## Source passage
General manager, Jaguar-Land Rover Boerne
Dale Haines is not the kind of guy who easily gets rattled when dealing with an angry customer, reeling in a giant marlin in the Gulf of Mexico or smacking a tough golf shot.
Tumultuous changes are coming to Jaguar, one of the brands his store sells. In just 18 months, all of Jag's models will fade away and be replaced by three all-new and very expensive electric vehicles that compete with Bentley, Aston Martin and upper-end Mercedes models.
Decades of experience with the current lineup and relationships with loyal customers will be tested like never before. But Haines has a blueprint he's sure will work. He obsesses over customer satisfaction. He is determined that no customer leaves his store unless they have a good experience — even if it costs money.
Haines relies on three things to make that happen: empowering his employees, constant learning and timely communication with customers.

## Material supplied
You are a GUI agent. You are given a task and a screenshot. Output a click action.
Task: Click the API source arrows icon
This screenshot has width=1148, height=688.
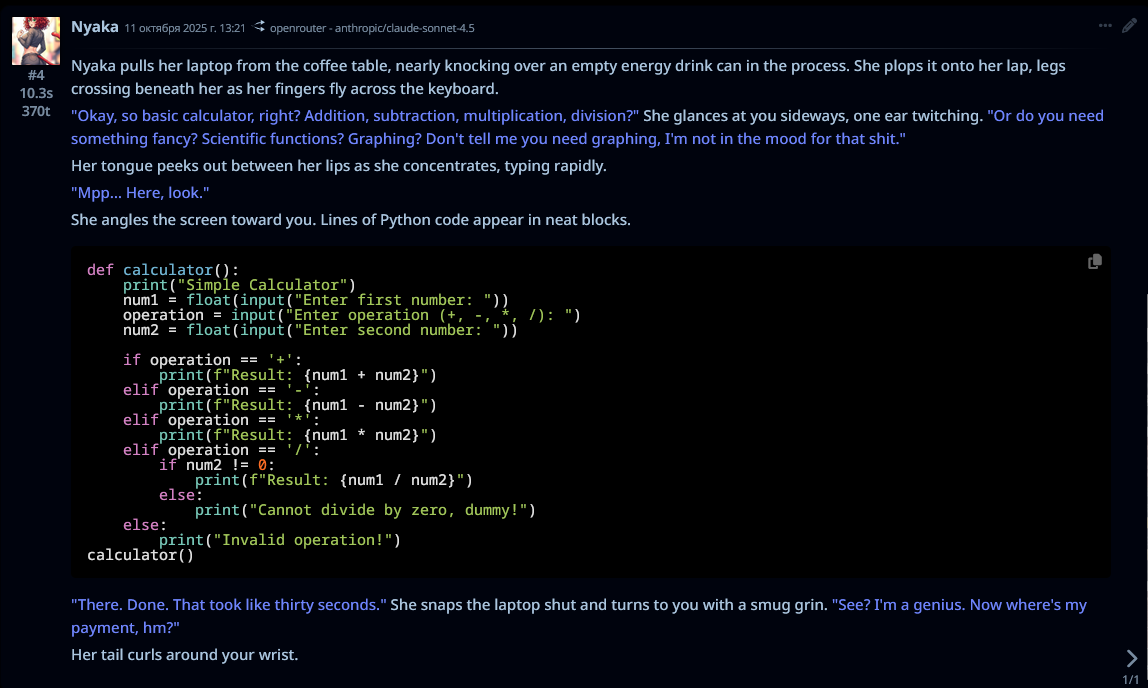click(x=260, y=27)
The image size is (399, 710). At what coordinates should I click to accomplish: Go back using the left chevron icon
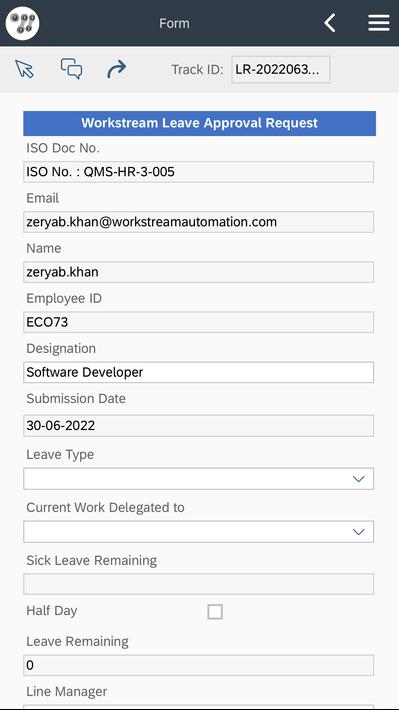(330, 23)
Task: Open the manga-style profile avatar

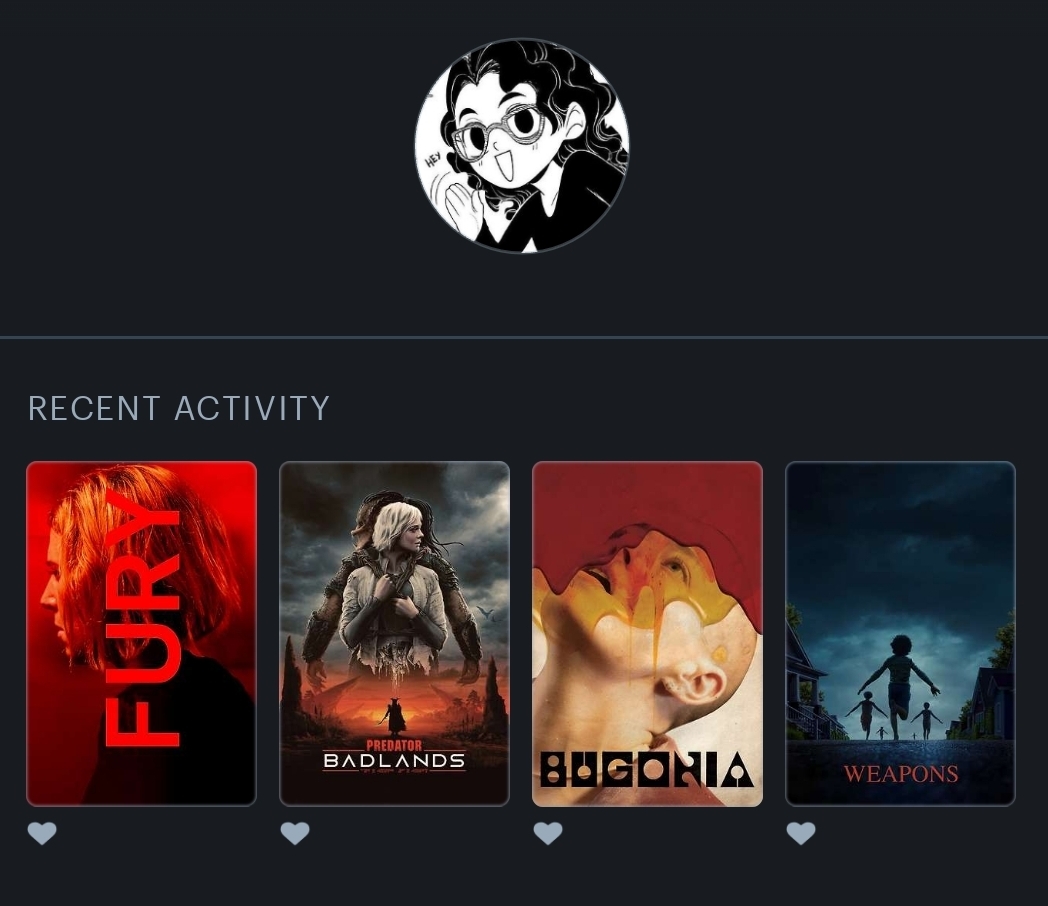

## Exercise instructions
(1) List the three things that Dale Haines relies on to ensure that customers have a good experience, according to the profile of him above.
(2) Write the next part of the profile of Dale Haines, picking up after its last sentence.

## Results of the exercise
(1) Empowering his employees, constant learning, timely communication with customers

(2)
Each of his employees is authorized to ensure no customer has a negative experience after they answer these three questions: Is it good for the customer? Is it good for me? Is it good for the store? Haines said if the answer is yes, the employee can do whatever they believe is right to turn a negative experience into a positive one.
That strategy has led to explosive growth in the store's profits and customer satisfaction ratings.
Haines views the massive change coming to the Jaguar brand as another opportunity to continue his mission of satisfying customers at his Boerne, Texas, store.
"It's exciting. We've got a whole new opportunity to impress. On the fixed ops side, we're still going to have internal combustion engine cars to fix for the foreseeable future. The EV side brings an exciting new chapter," he said.
Haines, an avid golfer and fisherman, is a flexible manager who often changes plans based on how the day unfolds. The guiding principle: keeping customers happy. "Staying focused is pretty simple. It's based on urgency. If it is important and urgent, it gets my time. We plan out the day as best we can. Whenever we get a curveball, we adjust and we make a new plan," he said.